Ex-Khmer Rouge prison chief admits training staff to use torture

[JURIST] Former Khmer Rouge [BBC backgrounder] prison head Kaing Guek Eav [TrialWatch backgrounder, JURIST news archive], also known as "Duch," testified in court Thursday that he trained staff to elicit confessions from prisoners through torture. Kaing also testified [AFP report] before the Extraordinary Chambers in the Courts of Cambodia (ECCC) [official website] as to the chain of command at the notorious S-21 prison camp. On Wednesday, Kaing testified that he was tricked by UN officials [AFP report] in 1999 into giving a recorded confession. Kaing is being tried in the ECCC on mass torture and murder charges stemming from the killing of prisoners at the S-21 prison he oversaw. Kaing has admitted responsibility [JURIST post] for the deaths of prisoners at S-21.

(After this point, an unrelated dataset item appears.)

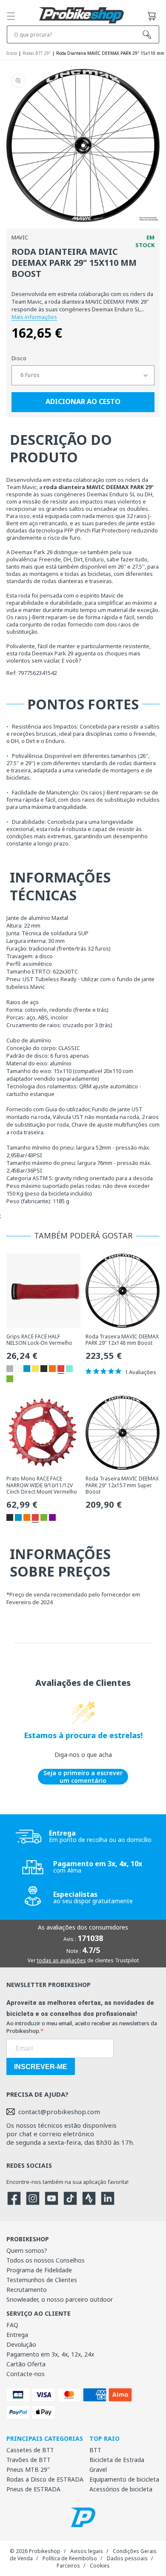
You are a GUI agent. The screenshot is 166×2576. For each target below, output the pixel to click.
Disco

Kaing recently requested release to a 'safe house' [JURIST report] during Cambodia genocide trial, though he lost a similar appeal [JURIST report] of his pre-trial detention in 2007. His trial is the first of eight [JURIST report] that the ECCC hopes to hear against former members of the Khmer Rouge, which has been accused of murdering 1.7 million Cambodians [PPU backgrounder] during its nearly four-year reign. The ECCC has long been plagued with accusations of corruption and inadequate funding, with greater problems in recent years. In March, the ECCC reported that it would be unable to pay its Cambodian employees [JURIST report] for that month, one year after the court had requested $114 million dollars from the UN [JURIST report]. In February, Human Rights Watch warned that the ECCC trials were in danger of being tainted for their failure to follow fair trial standards [JURIST report], and in January a Cambodian court agreed to hear a corruption case [JURIST report] involving two ECCC judges.